| WRITTEN TASK 1 |
From the profile of the Danish-UK Chamber of Commerce, reproduce word for word the part that opens with the words containing "The Danish-UK Chamber of Commerce (DUCC)" and closes with "forum in the UK.".
| WRITTEN TASK 2 |
Which companies does the profile of the Danish-UK Chamber of Commerce name as notable corporate members? List every one.
| WRITTEN TASK 3 |
Carry on the profile of the Danish-UK Chamber of Commerce, picking up right after its final sentence.

| PASSAGE SHOWN |
The Danish-UK Chamber of Commerce
- Company Logo
- Founded: 1989
- Location: 55, Sloane Street, London, SW1X 9SR;
- Director: Gunnar P. Larsen

= The Danish-UK Chamber of Commerce =

UK-Denmark partnership

The Danish-UK Chamber of Commerce (DUCC) was set up to enhance the Anglo-Danish marketplace through networking. The Royal Danish Embassy in London was one of the co-founders. To this day, the aim of the DUCC remains to promote trade and investment between Denmark and the UK by providing companies from both countries with a business forum in the UK.

==Network==
The Chamber serves a network of student, individual, and corporate members from small, medium, and large businesses. As of 2013, the organization had approximately 150 corporate members from Denmark, the United Kingdom, and other nations interested in British-Danish trade. Notable corporate members have included Lego, Carlsberg, and Danfoss.

| MATERIAL |
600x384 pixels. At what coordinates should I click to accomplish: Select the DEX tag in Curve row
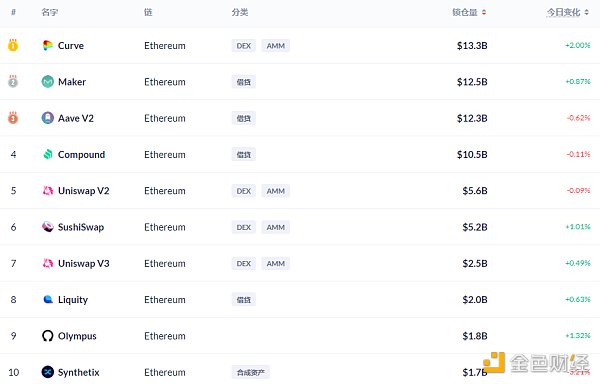coord(244,46)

| WRITTEN REPLY 1 |
The Danish-UK Chamber of Commerce (DUCC) was set up to enhance the Anglo-Danish marketplace through networking. The Royal Danish Embassy in London was one of the co-founders. To this day, the aim of the DUCC remains to promote trade and investment between Denmark and the UK by providing companies from both countries with a business forum in the UK.

| WRITTEN REPLY 2 |
Lego, Carlsberg, Danfoss

| WRITTEN REPLY 3 |
==Events==
The primary platform for the Chamber's activities is the 30-40 events hosted throughout the year. The events are wideranging from casual drinks receptions to business seminars to Dinners. Topics are carefully selected to be of interest to the British-Danish business community with prominent speakers from the worlds of business and politics are invited. The events provide Members and the extended network with opportunities of networking in both formal and informal settings.

==Chairmanship==
- 2012–present Louis de Courcy Wheeler
- 2000 - 2012 Per Troen

==Council members==

- Louis Wheeler (Chairman)
- Ulrick Walther (Treasurer)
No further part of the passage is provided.